_PROMPT_
Copy the listing between the lines holding "Task: Tap the Standby mode indicator" and "coord(107,75)", inclusive, and switch "Annual Revenue" to "Quarterly Revenue" while leaving everything else unchanged.

_EXTRACTED RECORDS_
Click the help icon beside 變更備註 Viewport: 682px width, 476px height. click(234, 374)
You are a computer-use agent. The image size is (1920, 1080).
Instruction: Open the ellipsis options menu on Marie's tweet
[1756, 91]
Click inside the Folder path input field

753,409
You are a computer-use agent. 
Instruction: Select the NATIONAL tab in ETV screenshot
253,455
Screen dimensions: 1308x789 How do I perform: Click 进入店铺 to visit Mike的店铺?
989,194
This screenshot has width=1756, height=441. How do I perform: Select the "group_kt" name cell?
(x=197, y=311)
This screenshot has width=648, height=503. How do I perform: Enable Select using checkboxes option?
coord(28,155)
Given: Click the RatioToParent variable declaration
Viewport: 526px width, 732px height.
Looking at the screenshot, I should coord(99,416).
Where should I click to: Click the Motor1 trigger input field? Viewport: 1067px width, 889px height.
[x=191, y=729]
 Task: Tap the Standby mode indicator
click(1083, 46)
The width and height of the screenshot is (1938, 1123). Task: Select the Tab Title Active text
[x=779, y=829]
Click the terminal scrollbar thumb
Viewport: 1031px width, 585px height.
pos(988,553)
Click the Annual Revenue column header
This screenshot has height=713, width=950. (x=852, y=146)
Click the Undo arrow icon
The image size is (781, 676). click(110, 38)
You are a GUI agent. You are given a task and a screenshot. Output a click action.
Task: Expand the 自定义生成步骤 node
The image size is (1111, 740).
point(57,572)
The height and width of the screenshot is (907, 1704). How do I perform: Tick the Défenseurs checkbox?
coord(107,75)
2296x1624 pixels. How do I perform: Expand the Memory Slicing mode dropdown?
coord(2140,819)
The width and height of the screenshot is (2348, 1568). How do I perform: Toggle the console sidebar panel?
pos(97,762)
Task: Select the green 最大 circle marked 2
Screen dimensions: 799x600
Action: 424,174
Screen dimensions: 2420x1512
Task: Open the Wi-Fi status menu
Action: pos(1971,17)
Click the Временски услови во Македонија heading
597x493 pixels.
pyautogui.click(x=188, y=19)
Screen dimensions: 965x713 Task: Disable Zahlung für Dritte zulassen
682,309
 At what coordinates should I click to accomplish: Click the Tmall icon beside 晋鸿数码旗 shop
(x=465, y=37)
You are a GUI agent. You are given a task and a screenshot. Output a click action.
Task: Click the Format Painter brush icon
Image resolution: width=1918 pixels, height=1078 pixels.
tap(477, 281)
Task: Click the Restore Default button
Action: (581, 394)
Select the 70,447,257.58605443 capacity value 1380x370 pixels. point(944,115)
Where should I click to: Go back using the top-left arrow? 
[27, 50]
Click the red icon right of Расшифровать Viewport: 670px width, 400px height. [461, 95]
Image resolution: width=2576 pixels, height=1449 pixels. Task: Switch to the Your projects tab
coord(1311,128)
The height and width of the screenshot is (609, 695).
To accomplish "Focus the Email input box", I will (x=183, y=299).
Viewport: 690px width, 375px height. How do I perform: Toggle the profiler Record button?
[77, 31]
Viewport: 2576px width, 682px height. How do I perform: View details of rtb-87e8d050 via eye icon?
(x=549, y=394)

_TASK ANSWER_
 Task: Tap the Standby mode indicator
click(1083, 46)
The width and height of the screenshot is (1938, 1123). Task: Select the Tab Title Active text
[x=779, y=829]
Click the terminal scrollbar thumb
Viewport: 1031px width, 585px height.
pos(988,553)
Click the Quarterly Revenue column header
This screenshot has height=713, width=950. (x=852, y=146)
Click the Undo arrow icon
The image size is (781, 676). click(110, 38)
You are a GUI agent. You are given a task and a screenshot. Output a click action.
Task: Expand the 自定义生成步骤 node
The image size is (1111, 740).
point(57,572)
The height and width of the screenshot is (907, 1704). How do I perform: Tick the Défenseurs checkbox?
coord(107,75)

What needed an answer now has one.